### Texto fornecido
= = = = = = =

Agradeci a Zeus, Odin e Hórus por mais uma demonstração prática de nossa indigência intelectual e de como estamos nutrindo uma geração incapaz de lidar com as questões mais corriqueiras da existência.

A imprensa nacional - agora pautada pelas redes sociais - prefere contrariar Millôr Fernandes e ampliar a voz dos idiotas. Ou dos espertinhos, como parece ser o caso, já que o rapaz em questão demonstra ter mais vocação para a publicidade que para o direito. Não aquela publicidade vencedora de Washington Olivetto, mas a contemporânea, constrangedora, que atende pelo neologismo de "lacradora" e se faz com palavrões, frases baratas e sentimentos idem.

Gosto de analisar discursos. As palavras são muito reveladoras. Fiz algumas observações sobre o texto do recém-formado.
 

1. “Passados seis fucking anos e acabou essa desgraça". O palavrão em inglês no meio da frase permite "causar" logo de saída. Gera empatia com os cansados da mesma faixa etária. Chamar o passaporte para o futuro de "desgraça" diz muito sobre a personalidade do autor.
2. "A faculdade começou de uma maneira maravilhosa, estava empolgado com um novo ambiente, novos professores, novas amizades. Pobre iludido era eu". Já diria o Buda: a fonte do sofrimento é a expectativa. Iludido o estudante estava mesmo. O problema nunca foi a Faculdade Damas da Instrução Cristã, onde o ingênuo se desencantou. O imbróglio foi a doce ilusão criada. Talvez o rapaz em questão tenha imaginado que fazer um curso universitário se resumia a conhecer gente nova e desfrutar de um belo ambiente, como num filme de sessão da tarde. Nas folgas, quem sabe, estudar um pouco. Não muito, pois a mente cansa rápido. Ou talvez - em sua ingenuidade - acreditasse que sua jornada de estudos se encerrara com a conclusão do ensino médio.

= = = = = = =

### Material fornecido
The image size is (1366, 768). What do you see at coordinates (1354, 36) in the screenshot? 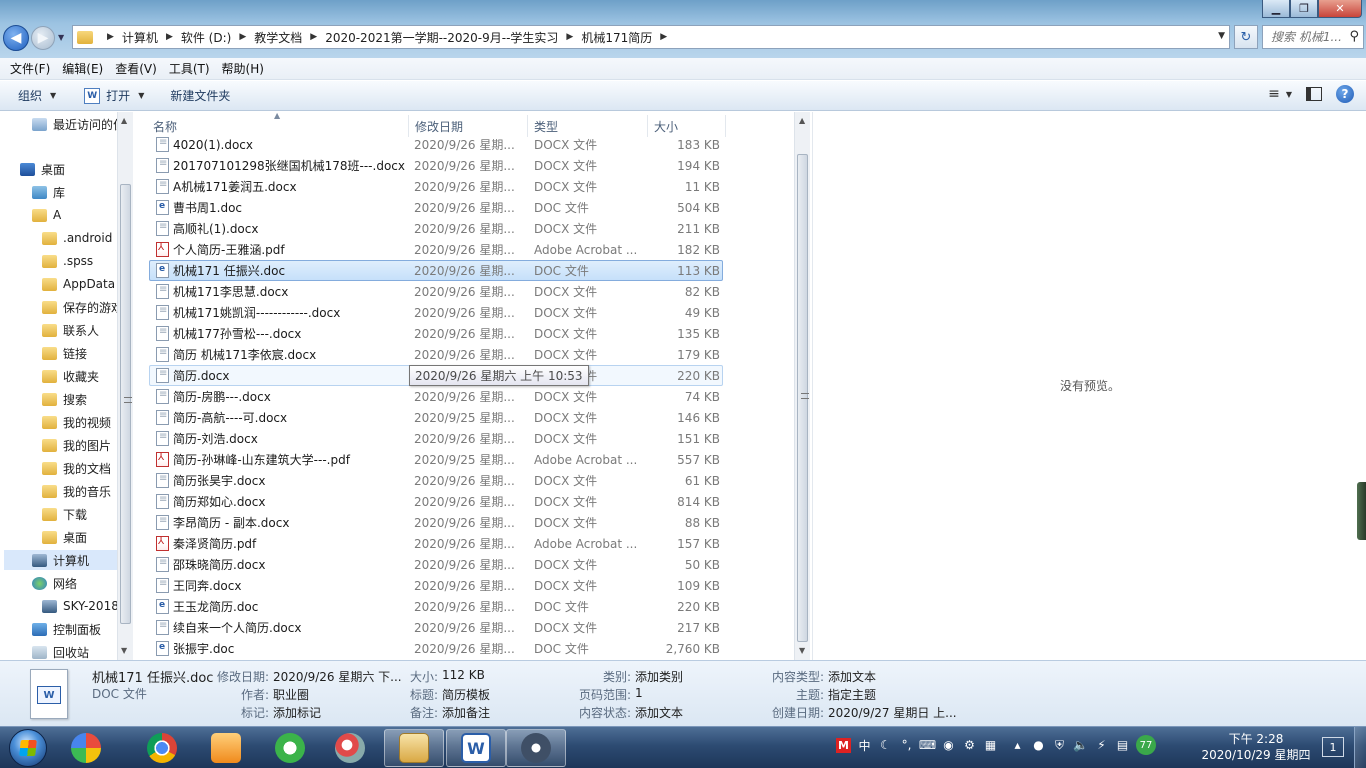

= = = = = = =

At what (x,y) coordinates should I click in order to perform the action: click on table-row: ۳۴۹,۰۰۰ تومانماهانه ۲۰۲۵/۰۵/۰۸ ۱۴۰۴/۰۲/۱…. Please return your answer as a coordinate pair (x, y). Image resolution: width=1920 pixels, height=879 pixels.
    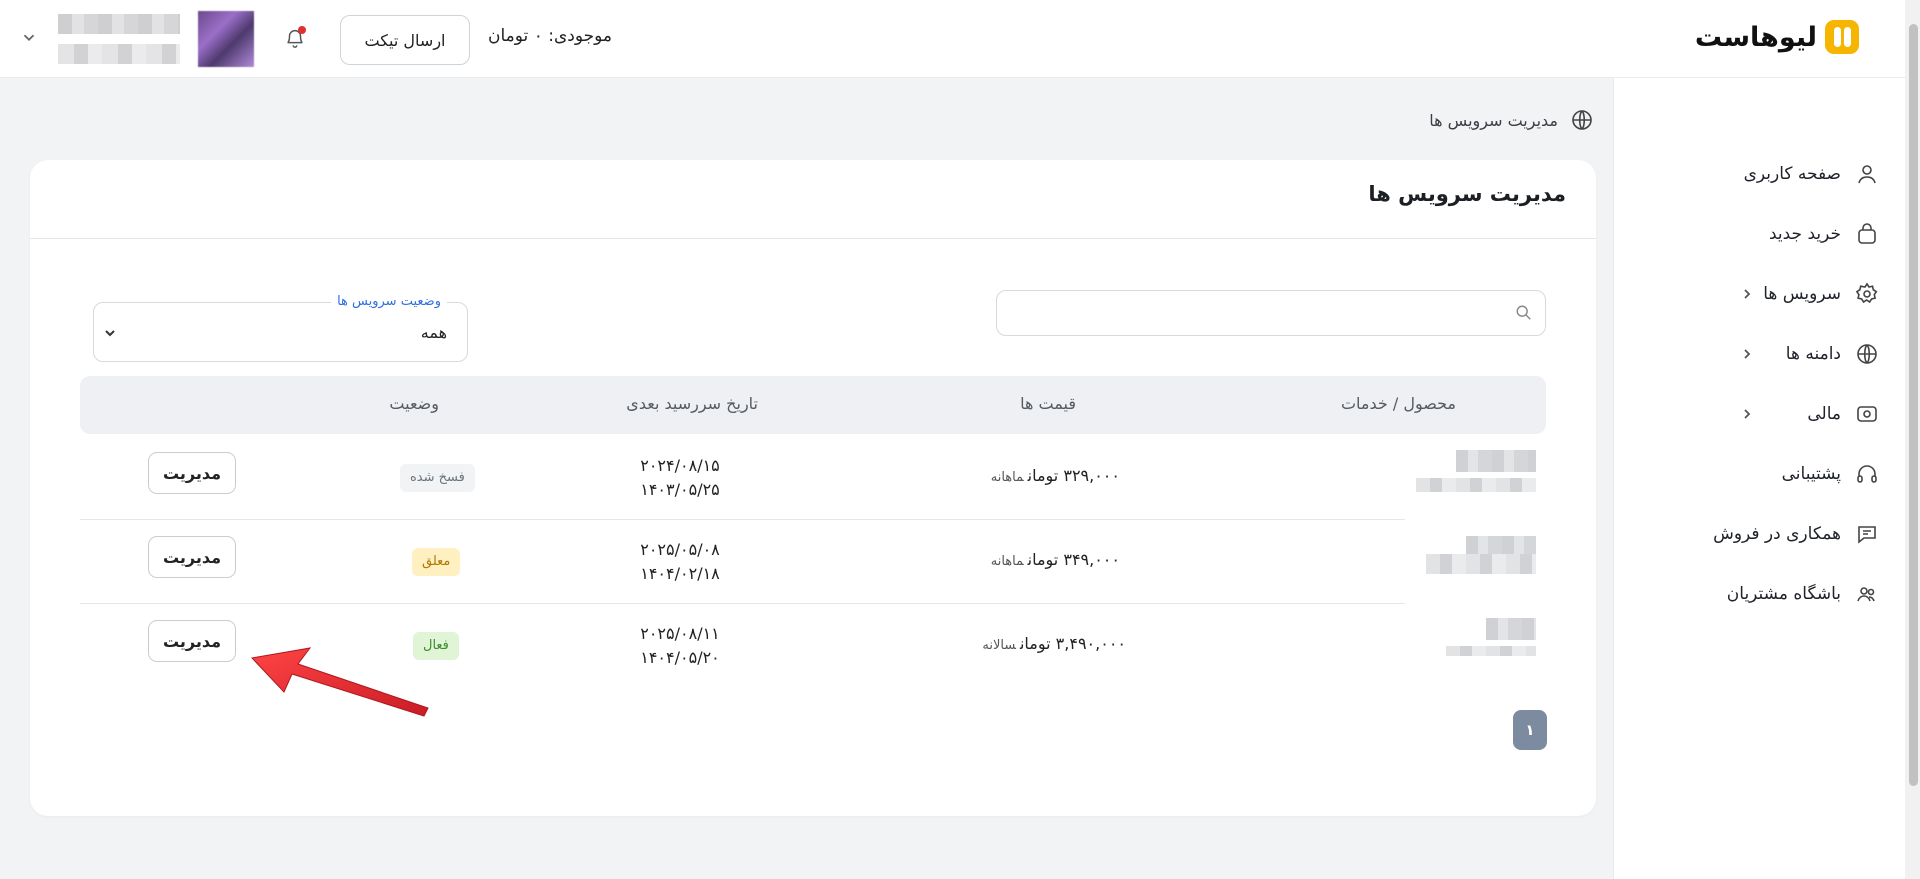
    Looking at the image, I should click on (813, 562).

= = = = = = =

### Questões propostas
a) Repita, sem qualquer alteração, o trecho do texto sobre o recém-formado que vai de "Agradeci a Zeus, Odin" até "texto do recém-formado.", incluindo este último.
b) Prossiga com o texto sobre o recém-formado a partir do ponto em que ele termina.

### Respostas das tarefas
a)
Agradeci a Zeus, Odin e Hórus por mais uma demonstração prática de nossa indigência intelectual e de como estamos nutrindo uma geração incapaz de lidar com as questões mais corriqueiras da existência.

A imprensa nacional - agora pautada pelas redes sociais - prefere contrariar Millôr Fernandes e ampliar a voz dos idiotas. Ou dos espertinhos, como parece ser o caso, já que o rapaz em questão demonstra ter mais vocação para a publicidade que para o direito. Não aquela publicidade vencedora de Washington Olivetto, mas a contemporânea, constrangedora, que atende pelo neologismo de "lacradora" e se faz com palavrões, frases baratas e sentimentos idem.

Gosto de analisar discursos. As palavras são muito reveladoras. Fiz algumas observações sobre o texto do recém-formado.

b)
3. "Foram-se os anos e eu já estava surtando com assuntos acumulados, vários trabalhos para entregar, provas cujo único objetivo era foder com a minha vida social e desgastar meus neurônios, sem falar na demora de colocar a nota no sistema, né?". Que momento, senhores: a descoberta de que provas não têm o objetivo de avaliar o aprendizado, mas de extinguir a vida social dessa criançada de neurônios precocemente fatigados. Trabalhos, provas, tudo tão cansativo e desgastante. Quanto à queixa sobre a demora do lançamento das notas no sistema, o futuro advogado em breve será apresentado a uma das maravilhas da vida real: a morosidade da Justiça brasileira. Logo descobrirá que ser um bom advogado exige estudo permanente e consome horas de árduo trabalho. Costuma desgastar bastante os neurônios.
4. "Jesus, eu já não estava mais aguentando, pisar na faculdade no fim do curso era um tormento, eu olhava a cara dos professores e lia em suas testas "atura ou surta". Meus colegas me davam raiva (principalmente aqueles que ao fazer uma pergunta na aula dão uma palestra. Nunca seja esse tipo de pessoa!), todos os dias eu olhava para aquele lugar e dizia: não dá mais". Já consigo visualizar essa jovem criatura num tribunal, enxergando na testa do meritíssimo senhor juiz a frase "Atura ou surta". Ou revirando os olhinhos diante da longa argumentação do advogado da outra parte. Temo por ele. Vai passar muita raiva na vida. Melhor começar a tratar a ansiedade. Na vida profissional, surtar é opção perigosa.
5. "E para completar, no último ano, ainda tive que estudar para a maldita prova da OAB e entregar um TCC". Realmente, um sofrimento inenarrável. Um Trabalho de Conclusão de Curso é uma crueldade moderna que deveria ser denunciada a organizações como Human Rights Watch. E a OAB? Notificada por tortura de vulneráveis. Elementar, minha cara Luislinda.
6. "Aos meus inimigos, gostaria de dizer que acabou, estou formado e pronto para meter o famoso processinho". Com 23 anos já tem inimigos? Deve ter batido o recorde de Alexandre, o Grande. Vamos pôr na cota da idade essa percepção exagerada da própria importância. O mesmo vale para "meter processinho".
7. "E como diria um filósofo contemporâneo cujo nome eu não me lembro, "não estudo para ser chamado de doutor, estudo para ser chamado de rico". Cada um faz o que quer da própria vida. Desejo, sinceramente, que tenha sucesso em seu objetivo de ser rico, afinal estudou para isso. Espero, apenas, que quando os dólares estiverem jorrando em sua carteira, ele tenha tempo para ver no estudo a oportunidade de enriquecimento pessoal, de crescimento intelectual e de aprimoramento dos sentimentos.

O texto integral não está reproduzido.